(Entries taken from a collection)

* * * * * * * * *

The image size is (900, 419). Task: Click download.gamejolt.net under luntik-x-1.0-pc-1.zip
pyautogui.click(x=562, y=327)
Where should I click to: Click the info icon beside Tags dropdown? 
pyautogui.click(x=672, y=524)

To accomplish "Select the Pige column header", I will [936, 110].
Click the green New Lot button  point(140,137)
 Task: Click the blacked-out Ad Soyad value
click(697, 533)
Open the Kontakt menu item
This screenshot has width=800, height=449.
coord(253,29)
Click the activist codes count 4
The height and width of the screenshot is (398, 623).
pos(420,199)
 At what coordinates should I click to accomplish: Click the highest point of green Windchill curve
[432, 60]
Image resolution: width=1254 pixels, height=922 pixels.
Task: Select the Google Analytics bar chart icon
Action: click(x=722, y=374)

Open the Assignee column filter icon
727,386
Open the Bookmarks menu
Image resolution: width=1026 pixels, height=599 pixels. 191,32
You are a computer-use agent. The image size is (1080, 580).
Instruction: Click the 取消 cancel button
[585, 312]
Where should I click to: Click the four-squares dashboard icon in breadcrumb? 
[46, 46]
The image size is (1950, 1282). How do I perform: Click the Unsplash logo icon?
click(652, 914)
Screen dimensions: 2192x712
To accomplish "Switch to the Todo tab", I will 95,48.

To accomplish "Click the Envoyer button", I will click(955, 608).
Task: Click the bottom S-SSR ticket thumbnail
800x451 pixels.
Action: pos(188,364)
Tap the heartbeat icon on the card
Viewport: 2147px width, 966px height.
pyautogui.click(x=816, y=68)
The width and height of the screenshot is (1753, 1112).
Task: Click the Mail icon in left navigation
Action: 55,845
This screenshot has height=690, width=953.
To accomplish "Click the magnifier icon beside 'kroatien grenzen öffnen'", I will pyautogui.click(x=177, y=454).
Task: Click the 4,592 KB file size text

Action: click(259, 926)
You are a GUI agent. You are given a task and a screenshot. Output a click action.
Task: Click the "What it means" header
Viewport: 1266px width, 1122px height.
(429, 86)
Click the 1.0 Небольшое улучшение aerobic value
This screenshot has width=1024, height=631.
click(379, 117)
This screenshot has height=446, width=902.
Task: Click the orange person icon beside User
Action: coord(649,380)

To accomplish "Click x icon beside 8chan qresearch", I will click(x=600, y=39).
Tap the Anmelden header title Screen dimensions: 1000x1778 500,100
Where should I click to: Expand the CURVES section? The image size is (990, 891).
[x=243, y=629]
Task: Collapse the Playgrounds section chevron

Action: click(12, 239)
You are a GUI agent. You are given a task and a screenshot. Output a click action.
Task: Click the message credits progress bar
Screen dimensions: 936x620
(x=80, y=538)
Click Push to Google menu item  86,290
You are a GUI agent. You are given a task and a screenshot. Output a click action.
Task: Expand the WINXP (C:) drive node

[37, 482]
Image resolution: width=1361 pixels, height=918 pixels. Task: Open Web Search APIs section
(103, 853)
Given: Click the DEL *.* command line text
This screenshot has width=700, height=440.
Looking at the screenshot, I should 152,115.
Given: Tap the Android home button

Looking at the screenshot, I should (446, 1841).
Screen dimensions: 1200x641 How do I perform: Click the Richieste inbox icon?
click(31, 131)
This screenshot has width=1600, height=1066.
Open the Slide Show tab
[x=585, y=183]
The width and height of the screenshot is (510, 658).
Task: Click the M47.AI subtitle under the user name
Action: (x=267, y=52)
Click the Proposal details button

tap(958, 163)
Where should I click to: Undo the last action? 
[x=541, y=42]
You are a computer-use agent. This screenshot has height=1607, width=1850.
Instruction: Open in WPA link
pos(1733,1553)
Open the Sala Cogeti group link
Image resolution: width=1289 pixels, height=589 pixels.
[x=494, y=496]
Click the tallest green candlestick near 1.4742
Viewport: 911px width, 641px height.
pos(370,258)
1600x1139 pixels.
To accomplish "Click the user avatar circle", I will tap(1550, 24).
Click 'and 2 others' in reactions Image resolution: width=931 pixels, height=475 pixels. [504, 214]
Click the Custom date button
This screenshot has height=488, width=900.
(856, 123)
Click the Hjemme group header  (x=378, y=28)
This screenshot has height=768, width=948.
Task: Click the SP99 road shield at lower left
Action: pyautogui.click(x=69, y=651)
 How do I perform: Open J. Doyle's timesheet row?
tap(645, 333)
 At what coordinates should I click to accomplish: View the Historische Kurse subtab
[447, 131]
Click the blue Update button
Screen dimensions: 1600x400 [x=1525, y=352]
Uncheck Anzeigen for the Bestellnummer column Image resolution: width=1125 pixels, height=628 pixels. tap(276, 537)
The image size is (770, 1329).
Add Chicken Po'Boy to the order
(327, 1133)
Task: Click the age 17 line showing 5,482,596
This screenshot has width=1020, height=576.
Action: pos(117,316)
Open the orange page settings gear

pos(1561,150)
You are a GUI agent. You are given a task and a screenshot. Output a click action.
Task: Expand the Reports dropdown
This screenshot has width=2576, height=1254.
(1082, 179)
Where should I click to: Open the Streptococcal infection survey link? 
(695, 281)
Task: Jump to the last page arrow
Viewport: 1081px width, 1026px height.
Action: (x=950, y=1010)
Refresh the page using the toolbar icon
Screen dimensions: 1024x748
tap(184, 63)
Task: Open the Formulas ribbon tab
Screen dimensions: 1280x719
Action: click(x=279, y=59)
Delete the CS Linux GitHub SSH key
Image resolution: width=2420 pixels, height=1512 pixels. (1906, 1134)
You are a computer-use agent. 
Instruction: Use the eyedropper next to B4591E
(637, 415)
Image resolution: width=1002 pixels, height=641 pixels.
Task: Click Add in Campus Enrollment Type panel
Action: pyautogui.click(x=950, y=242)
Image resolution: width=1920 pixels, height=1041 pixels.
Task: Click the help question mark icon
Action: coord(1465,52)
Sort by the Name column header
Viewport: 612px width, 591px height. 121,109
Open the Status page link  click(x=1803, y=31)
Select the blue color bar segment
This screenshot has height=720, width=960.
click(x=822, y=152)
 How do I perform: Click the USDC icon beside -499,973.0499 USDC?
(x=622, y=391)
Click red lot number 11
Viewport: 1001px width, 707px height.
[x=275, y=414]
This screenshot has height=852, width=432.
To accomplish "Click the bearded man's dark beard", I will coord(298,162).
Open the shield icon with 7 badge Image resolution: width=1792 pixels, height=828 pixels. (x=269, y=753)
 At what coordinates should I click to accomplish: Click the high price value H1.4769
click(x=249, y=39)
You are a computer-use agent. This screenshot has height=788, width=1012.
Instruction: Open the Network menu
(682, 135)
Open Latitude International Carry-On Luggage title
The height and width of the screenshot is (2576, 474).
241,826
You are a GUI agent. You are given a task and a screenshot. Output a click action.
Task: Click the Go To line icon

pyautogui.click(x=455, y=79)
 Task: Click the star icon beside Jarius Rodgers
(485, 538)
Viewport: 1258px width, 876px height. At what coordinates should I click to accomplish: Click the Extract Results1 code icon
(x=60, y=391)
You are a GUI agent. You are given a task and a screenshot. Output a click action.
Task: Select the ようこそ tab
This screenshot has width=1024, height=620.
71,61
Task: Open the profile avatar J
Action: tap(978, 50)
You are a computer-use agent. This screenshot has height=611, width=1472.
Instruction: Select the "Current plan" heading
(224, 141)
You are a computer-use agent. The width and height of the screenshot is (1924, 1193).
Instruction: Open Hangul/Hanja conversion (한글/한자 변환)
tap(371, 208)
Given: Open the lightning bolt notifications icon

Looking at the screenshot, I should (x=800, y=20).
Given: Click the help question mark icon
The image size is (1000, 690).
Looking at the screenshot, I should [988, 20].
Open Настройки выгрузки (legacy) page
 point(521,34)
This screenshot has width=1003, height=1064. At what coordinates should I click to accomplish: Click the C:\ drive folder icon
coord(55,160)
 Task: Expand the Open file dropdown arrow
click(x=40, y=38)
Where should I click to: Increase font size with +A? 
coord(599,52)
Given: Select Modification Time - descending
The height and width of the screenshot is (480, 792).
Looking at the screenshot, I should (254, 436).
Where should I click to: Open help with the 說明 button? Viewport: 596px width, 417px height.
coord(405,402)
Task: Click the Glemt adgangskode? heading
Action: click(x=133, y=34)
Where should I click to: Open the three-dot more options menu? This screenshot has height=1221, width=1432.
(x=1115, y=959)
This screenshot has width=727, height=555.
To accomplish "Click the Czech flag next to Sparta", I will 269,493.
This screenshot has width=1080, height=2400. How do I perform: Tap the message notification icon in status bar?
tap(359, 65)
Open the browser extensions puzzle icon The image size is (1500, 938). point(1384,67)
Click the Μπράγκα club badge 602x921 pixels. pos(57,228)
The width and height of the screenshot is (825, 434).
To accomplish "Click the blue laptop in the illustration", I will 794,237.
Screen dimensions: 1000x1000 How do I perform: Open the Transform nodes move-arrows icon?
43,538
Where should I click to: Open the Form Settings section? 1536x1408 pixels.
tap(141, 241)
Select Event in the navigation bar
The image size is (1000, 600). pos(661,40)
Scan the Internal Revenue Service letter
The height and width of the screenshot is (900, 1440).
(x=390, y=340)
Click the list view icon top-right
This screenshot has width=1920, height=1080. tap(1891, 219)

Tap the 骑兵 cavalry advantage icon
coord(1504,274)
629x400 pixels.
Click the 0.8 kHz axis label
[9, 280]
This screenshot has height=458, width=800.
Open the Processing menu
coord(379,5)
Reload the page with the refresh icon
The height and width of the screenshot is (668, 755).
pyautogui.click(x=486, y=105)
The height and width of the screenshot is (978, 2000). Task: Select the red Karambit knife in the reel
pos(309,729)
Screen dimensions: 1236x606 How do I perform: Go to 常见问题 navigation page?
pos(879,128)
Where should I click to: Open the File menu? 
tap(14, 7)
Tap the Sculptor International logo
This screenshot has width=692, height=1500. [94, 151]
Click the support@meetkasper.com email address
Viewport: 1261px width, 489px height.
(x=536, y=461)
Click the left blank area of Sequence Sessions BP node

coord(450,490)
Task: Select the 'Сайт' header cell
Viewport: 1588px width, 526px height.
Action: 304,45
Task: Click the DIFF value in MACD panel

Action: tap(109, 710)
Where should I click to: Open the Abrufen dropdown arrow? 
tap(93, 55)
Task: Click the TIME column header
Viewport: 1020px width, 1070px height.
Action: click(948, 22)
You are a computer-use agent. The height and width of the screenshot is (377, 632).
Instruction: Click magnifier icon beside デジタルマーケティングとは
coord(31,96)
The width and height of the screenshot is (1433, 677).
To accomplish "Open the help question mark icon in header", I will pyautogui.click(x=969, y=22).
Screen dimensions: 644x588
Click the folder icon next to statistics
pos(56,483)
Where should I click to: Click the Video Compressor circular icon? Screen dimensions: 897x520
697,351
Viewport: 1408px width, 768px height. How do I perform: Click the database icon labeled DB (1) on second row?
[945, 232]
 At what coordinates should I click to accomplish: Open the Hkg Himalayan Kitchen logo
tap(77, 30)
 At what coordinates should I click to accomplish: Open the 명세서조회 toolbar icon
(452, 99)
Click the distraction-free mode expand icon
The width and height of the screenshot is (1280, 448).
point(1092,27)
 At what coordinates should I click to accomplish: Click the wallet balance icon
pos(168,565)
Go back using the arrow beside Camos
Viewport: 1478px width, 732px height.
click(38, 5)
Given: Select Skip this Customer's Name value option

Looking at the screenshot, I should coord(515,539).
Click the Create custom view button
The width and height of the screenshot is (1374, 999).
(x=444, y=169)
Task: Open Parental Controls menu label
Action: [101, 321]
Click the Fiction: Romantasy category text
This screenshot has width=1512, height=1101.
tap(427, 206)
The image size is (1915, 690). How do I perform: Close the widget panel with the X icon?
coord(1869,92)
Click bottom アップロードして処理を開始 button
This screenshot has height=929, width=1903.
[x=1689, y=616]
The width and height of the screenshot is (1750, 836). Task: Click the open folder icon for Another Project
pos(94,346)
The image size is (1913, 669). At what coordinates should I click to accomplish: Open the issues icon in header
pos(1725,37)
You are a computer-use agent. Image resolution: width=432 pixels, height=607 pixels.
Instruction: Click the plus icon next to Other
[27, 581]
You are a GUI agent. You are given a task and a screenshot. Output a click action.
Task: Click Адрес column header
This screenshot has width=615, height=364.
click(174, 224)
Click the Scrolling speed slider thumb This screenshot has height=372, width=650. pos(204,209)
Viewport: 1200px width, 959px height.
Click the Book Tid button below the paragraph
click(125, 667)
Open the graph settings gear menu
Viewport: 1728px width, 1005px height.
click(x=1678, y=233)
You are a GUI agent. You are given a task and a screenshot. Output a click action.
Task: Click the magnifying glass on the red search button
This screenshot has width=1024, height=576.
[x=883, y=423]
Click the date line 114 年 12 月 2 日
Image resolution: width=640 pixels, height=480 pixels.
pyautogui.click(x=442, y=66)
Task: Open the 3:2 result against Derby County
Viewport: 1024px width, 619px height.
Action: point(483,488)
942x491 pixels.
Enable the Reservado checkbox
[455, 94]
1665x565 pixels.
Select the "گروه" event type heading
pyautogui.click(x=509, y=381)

* * * * * * * * *

◆ **Exercise aim**
Please give back only the lines between the first line of the entries and the line with "Screen dimensions: 2192x712", both ends included, word for word.

◆ **Response**
The image size is (900, 419). Task: Click download.gamejolt.net under luntik-x-1.0-pc-1.zip
pyautogui.click(x=562, y=327)
Where should I click to: Click the info icon beside Tags dropdown? 
pyautogui.click(x=672, y=524)

To accomplish "Select the Pige column header", I will [936, 110].
Click the green New Lot button  point(140,137)
 Task: Click the blacked-out Ad Soyad value
click(697, 533)
Open the Kontakt menu item
This screenshot has width=800, height=449.
coord(253,29)
Click the activist codes count 4
The height and width of the screenshot is (398, 623).
pos(420,199)
 At what coordinates should I click to accomplish: Click the highest point of green Windchill curve
[432, 60]
Image resolution: width=1254 pixels, height=922 pixels.
Task: Select the Google Analytics bar chart icon
Action: click(x=722, y=374)

Open the Assignee column filter icon
727,386
Open the Bookmarks menu
Image resolution: width=1026 pixels, height=599 pixels. 191,32
You are a computer-use agent. The image size is (1080, 580).
Instruction: Click the 取消 cancel button
[585, 312]
Where should I click to: Click the four-squares dashboard icon in breadcrumb? 
[46, 46]
The image size is (1950, 1282). How do I perform: Click the Unsplash logo icon?
click(652, 914)
Screen dimensions: 2192x712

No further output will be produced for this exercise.